-- Short task --
Turn the items into a numbered list, starting at the beginning and stopping after the line that contains "tap(78, 543)". Leave out any blank lines.

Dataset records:
════════

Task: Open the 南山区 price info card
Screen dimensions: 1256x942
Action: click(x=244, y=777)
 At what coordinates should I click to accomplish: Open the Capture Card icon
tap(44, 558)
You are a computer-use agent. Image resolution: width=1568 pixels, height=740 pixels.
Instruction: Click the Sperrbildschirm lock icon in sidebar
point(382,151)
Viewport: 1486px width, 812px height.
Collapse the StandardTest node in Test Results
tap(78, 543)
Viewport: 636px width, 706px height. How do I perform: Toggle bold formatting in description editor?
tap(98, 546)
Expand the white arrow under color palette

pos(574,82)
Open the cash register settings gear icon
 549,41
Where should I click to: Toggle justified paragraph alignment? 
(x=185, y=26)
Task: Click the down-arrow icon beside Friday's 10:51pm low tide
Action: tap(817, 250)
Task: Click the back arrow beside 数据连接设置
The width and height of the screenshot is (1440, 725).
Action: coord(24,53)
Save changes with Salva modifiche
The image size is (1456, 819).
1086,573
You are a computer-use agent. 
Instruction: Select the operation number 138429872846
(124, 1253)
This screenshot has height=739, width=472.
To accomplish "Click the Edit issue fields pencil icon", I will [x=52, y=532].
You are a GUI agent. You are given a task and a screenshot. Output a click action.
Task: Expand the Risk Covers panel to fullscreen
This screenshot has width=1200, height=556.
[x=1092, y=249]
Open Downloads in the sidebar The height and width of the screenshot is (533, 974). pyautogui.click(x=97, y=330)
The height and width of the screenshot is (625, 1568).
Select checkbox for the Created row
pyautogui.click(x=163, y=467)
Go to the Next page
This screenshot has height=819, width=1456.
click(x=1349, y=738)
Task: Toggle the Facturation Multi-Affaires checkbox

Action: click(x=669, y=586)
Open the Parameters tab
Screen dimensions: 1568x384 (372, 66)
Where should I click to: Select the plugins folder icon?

════════

-- Solution to the problem --
1. Task: Open the 南山区 price info card
2. Screen dimensions: 1256x942
3. Action: click(x=244, y=777)
4.  At what coordinates should I click to accomplish: Open the Capture Card icon
5. tap(44, 558)
6. You are a computer-use agent. Image resolution: width=1568 pixels, height=740 pixels.
7. Instruction: Click the Sperrbildschirm lock icon in sidebar
8. point(382,151)
9. Viewport: 1486px width, 812px height.
10. Collapse the StandardTest node in Test Results
11. tap(78, 543)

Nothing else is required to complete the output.